======== INPUT ========

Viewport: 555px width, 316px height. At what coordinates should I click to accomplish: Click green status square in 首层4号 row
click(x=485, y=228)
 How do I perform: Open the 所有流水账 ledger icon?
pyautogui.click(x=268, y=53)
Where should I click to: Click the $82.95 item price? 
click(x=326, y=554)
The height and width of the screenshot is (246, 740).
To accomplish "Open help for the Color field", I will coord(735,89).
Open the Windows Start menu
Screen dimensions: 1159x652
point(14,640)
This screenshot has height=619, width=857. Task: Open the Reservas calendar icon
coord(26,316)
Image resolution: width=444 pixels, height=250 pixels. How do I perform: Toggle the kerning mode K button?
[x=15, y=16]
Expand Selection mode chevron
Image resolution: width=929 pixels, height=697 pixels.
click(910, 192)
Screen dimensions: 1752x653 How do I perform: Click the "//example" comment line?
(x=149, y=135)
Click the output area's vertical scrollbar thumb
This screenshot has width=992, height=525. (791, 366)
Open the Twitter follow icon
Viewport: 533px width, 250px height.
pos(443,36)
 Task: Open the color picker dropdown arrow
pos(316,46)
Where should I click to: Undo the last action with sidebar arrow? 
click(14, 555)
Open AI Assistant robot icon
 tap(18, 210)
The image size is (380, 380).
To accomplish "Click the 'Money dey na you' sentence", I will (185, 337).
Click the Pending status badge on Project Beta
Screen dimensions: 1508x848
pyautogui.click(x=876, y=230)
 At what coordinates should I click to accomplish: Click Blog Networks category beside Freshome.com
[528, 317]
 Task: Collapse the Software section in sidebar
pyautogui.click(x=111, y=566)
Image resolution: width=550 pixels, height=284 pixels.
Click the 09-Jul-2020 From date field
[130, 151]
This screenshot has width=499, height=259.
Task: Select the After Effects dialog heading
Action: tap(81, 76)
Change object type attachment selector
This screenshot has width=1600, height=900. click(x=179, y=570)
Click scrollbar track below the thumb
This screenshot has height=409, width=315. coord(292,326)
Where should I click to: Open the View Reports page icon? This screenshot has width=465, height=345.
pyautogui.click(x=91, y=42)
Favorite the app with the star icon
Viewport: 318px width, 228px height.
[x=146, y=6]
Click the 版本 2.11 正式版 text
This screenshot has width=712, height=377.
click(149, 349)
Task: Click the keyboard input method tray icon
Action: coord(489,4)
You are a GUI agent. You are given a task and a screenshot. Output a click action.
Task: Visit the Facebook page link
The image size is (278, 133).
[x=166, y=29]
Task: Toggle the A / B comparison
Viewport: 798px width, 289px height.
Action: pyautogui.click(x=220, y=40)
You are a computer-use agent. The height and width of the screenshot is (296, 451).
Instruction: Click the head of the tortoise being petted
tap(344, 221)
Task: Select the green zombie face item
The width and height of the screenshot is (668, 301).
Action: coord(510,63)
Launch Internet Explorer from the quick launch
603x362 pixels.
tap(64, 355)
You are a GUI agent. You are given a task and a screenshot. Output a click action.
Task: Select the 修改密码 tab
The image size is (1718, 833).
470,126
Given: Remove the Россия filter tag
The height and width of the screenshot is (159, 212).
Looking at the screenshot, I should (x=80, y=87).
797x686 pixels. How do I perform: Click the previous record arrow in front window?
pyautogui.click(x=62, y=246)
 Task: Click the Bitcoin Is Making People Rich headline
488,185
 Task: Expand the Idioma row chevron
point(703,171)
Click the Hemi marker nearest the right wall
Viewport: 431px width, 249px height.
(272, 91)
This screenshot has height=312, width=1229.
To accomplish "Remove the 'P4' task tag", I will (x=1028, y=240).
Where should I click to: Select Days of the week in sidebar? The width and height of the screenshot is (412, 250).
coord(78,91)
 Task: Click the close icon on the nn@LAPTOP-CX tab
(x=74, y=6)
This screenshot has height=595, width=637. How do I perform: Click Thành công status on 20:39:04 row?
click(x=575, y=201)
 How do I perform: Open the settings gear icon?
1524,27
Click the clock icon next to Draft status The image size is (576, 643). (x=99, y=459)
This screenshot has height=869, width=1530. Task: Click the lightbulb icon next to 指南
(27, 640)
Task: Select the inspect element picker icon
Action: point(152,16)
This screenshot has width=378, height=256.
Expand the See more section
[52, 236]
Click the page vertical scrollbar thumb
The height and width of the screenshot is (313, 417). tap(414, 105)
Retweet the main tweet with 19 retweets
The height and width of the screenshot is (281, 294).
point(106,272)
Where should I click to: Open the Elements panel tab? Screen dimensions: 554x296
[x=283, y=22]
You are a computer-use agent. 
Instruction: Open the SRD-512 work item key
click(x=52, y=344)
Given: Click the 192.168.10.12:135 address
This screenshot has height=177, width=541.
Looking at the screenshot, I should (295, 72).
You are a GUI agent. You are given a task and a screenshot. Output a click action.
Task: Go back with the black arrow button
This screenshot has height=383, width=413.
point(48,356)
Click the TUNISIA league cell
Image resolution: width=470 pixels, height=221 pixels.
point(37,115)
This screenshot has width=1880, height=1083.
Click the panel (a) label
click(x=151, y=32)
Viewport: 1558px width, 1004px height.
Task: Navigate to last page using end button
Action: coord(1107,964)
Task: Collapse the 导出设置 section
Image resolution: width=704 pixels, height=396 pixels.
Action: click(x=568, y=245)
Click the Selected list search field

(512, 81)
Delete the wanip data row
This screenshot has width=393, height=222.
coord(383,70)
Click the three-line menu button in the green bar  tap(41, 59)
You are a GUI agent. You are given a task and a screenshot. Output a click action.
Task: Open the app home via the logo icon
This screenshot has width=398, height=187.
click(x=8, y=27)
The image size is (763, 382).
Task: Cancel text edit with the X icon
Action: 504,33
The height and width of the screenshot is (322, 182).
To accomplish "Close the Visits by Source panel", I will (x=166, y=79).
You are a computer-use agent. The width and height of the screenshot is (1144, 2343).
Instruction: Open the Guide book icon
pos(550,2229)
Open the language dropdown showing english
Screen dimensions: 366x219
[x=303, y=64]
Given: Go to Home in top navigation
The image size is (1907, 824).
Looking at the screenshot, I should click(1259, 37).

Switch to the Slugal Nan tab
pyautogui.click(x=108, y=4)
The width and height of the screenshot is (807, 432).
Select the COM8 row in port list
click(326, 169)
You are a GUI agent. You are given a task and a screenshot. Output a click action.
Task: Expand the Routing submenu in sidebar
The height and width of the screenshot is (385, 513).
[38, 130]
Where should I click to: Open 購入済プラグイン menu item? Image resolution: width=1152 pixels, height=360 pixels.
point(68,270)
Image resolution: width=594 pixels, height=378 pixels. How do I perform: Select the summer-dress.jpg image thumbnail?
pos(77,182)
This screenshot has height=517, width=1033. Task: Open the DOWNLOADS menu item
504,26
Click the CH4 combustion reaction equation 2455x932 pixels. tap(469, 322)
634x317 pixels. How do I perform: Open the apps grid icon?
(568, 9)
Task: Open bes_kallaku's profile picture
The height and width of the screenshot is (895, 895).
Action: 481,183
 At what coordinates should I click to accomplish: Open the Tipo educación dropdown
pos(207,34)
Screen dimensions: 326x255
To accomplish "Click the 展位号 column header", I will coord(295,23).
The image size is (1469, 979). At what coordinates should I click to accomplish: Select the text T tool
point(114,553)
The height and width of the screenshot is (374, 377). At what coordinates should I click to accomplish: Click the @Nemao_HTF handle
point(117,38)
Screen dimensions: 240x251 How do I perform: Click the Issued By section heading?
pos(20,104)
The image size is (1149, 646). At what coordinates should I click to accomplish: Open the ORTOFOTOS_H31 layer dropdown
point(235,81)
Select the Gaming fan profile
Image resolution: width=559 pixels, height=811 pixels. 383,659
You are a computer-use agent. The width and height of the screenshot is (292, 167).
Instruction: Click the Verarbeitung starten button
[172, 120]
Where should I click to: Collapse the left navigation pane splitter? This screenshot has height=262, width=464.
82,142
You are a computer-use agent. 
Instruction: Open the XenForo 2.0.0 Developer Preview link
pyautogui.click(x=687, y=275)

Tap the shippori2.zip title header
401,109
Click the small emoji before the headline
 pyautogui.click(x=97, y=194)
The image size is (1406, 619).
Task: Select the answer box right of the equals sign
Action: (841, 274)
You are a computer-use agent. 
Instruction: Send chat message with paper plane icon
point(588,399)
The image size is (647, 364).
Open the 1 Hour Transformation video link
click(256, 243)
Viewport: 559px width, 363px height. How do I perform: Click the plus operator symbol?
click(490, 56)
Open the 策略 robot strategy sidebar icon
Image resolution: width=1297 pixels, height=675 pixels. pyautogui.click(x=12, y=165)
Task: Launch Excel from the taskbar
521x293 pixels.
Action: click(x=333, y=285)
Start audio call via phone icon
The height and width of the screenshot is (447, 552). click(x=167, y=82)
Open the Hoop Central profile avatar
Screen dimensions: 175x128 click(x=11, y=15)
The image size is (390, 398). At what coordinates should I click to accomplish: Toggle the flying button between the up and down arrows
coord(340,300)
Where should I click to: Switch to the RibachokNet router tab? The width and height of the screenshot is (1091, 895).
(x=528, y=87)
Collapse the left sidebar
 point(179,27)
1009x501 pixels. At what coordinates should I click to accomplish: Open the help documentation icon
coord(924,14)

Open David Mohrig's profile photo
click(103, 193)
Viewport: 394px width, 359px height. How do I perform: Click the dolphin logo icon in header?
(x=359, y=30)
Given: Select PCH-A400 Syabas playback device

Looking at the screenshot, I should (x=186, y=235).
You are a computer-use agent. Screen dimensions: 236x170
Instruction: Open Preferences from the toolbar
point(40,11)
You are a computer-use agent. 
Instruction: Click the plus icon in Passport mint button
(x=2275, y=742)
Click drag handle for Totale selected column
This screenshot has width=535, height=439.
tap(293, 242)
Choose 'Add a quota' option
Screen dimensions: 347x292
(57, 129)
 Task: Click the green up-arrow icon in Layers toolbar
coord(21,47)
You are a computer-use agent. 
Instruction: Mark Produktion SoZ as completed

========

### TASK GOAL
Render the stretch of the listing from the line containing "Given: Click the 192.168.10.12:135 address" through the line containing "Looking at the screenshot, I should (295, 72)." as a JSON list of strings, one string per line.

### WORKED SOLUTION
[
  "Given: Click the 192.168.10.12:135 address",
  "This screenshot has height=177, width=541.",
  "Looking at the screenshot, I should (295, 72)."
]